The first cloud embodies technological ambiguity.While OpenAI frames Sora as a prospective pathway to artificial general intelligence (AGI) rooted in its unique technical procedures,this very pathway is questioned by thought leaders in AI.Influencers like Fei-Fei Li argue that Sora,constrained within a two-dimensional framework,lacks the three-dimensional intelligence requisite for achieving AGI.Thus,videos showcasing urban environments fail to exhibit essential spatial understanding.Sora’s capability has raised eyebrows,leaving room for skepticism about its potential to achieve meaningful breakthroughs.
The second cloud hovers over commercial feasibility.The potential return on investment through the deployment of video generation models remains ambiguous,making many entities rethink their strategies.Given the resource-intensive nature of Sora’s model,the monetization strategy remains uncertain.Companies like Baidu,who have adeptly developed their video technology,opt to prioritize other avenues like financial services and education,where returns appear more tangible and immediate.
Finally,the competitive cloud looms large over the market landscape.Currently,while the commercial vibrancy of video technologies may raise skepticism,success may stem from significant investments,leading to underlying competition.The landscape of foundational modeling today differs starkly from that during the serendipitous rise of GPT,pointing towards a drastically evolved marketplace where re-creating and launching competitive models isn't as arduous.Consequently,organizations ramping up video generation capabilities may question their ability to maintain long-term competitive dominance.

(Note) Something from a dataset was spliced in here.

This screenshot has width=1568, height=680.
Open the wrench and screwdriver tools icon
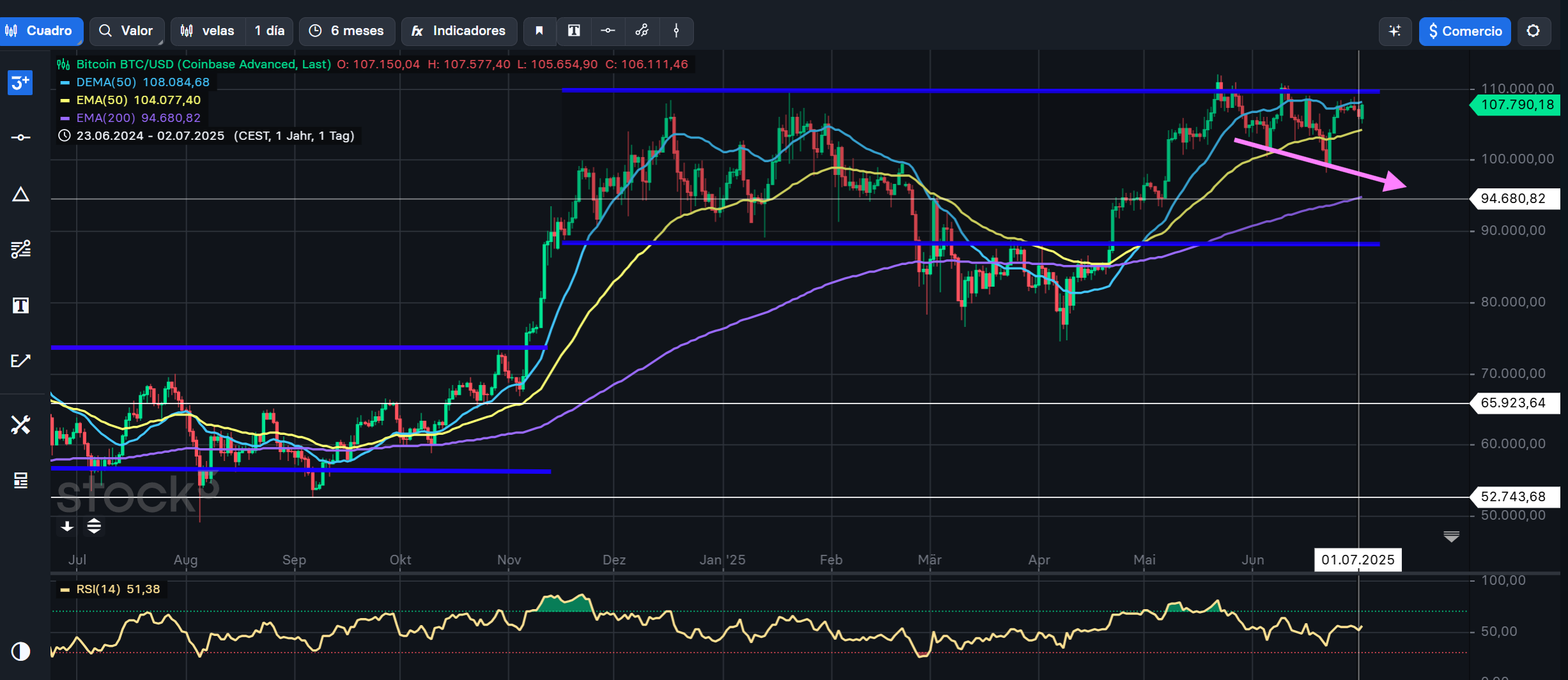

As technological trends,commercial expectations,and competitive dynamics continue to envelop the realm of video generation,Sora's involvement orchestrates a complex blend of unpredictable outcomes.Today’s video generation environment remains ambiguous,laden with uncertainty about the right paths toward success.Each enterprise possesses distinct metrics by which they weigh risks,simultaneously ensuring progress is made according to their terms.
The evolution of major modeling technologies remains paramount,yet with Sora's arrival,domestic firms are reluctant to subscribe unwaveringly to OpenAI's vision.Instead,they are formulating their trajectories forward.In practical terms,learning from Sora and observing OpenAI's narrative strategy is crucial for engaging stakeholders.
Indeed,regardless of whether firms decide to move forward in congruence with Sora’s trajectory,they must not overlook key technological advancements.Baidu exemplifies this balance,foregoing developments directly tied to Sora while advancing in essential areas applicable to the sector.
Through the articulation of overall commercial strategies geared toward core business endeavors,firms can delineate their priorities.The landscape shaped by foundational models brings with it an encouraging cadence as domestic players carve out their rhythm,seeking successful routes reflective of their capabilities and market insights.